■ **INSTRUCTIONS TO FOLLOW**: Print each of the records below, leaving every word as it is.
--------
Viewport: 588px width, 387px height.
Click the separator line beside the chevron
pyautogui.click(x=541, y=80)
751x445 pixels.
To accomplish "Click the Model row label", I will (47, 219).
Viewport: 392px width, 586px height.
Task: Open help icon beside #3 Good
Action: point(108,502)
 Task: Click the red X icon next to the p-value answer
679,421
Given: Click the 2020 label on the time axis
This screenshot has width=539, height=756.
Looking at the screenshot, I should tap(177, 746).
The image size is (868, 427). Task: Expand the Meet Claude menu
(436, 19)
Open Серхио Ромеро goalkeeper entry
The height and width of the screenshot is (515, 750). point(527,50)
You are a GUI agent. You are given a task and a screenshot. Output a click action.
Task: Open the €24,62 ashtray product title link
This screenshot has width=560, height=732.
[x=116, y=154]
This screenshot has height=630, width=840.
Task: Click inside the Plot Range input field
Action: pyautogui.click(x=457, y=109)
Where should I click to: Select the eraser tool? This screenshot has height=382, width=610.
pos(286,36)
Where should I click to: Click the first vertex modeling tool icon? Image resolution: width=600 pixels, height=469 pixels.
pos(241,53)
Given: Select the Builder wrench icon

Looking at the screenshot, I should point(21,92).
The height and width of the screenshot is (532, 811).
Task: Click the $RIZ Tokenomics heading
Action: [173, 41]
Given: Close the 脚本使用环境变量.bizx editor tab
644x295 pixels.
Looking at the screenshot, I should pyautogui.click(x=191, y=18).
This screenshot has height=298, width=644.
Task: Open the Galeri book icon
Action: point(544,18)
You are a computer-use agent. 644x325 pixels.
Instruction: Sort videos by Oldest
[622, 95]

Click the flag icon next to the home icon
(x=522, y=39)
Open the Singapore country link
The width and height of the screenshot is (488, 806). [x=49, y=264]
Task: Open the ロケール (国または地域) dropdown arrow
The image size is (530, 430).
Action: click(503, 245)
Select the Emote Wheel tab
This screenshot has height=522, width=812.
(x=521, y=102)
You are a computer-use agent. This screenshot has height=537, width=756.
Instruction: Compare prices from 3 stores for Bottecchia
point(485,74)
--------
■ **RESPONSE BOX**:
Viewport: 588px width, 387px height.
Click the separator line beside the chevron
pyautogui.click(x=541, y=80)
751x445 pixels.
To accomplish "Click the Model row label", I will (47, 219).
Viewport: 392px width, 586px height.
Task: Open help icon beside #3 Good
Action: point(108,502)
 Task: Click the red X icon next to the p-value answer
679,421
Given: Click the 2020 label on the time axis
This screenshot has width=539, height=756.
Looking at the screenshot, I should tap(177, 746).
The image size is (868, 427). Task: Expand the Meet Claude menu
(436, 19)
Open Серхио Ромеро goalkeeper entry
The height and width of the screenshot is (515, 750). point(527,50)
You are a GUI agent. You are given a task and a screenshot. Output a click action.
Task: Open the €24,62 ashtray product title link
This screenshot has width=560, height=732.
[x=116, y=154]
This screenshot has height=630, width=840.
Task: Click inside the Plot Range input field
Action: pyautogui.click(x=457, y=109)
Where should I click to: Select the eraser tool? This screenshot has height=382, width=610.
pos(286,36)
Where should I click to: Click the first vertex modeling tool icon? Image resolution: width=600 pixels, height=469 pixels.
pos(241,53)
Given: Select the Builder wrench icon

Looking at the screenshot, I should point(21,92).
The height and width of the screenshot is (532, 811).
Task: Click the $RIZ Tokenomics heading
Action: [173, 41]
Given: Close the 脚本使用环境变量.bizx editor tab
644x295 pixels.
Looking at the screenshot, I should pyautogui.click(x=191, y=18).
This screenshot has height=298, width=644.
Task: Open the Galeri book icon
Action: point(544,18)
You are a computer-use agent. 644x325 pixels.
Instruction: Sort videos by Oldest
[622, 95]

Click the flag icon next to the home icon
(x=522, y=39)
Open the Singapore country link
The width and height of the screenshot is (488, 806). [x=49, y=264]
Task: Open the ロケール (国または地域) dropdown arrow
The image size is (530, 430).
Action: click(503, 245)
Select the Emote Wheel tab
This screenshot has height=522, width=812.
(x=521, y=102)
You are a computer-use agent. This screenshot has height=537, width=756.
Instruction: Compare prices from 3 stores for Bottecchia
point(485,74)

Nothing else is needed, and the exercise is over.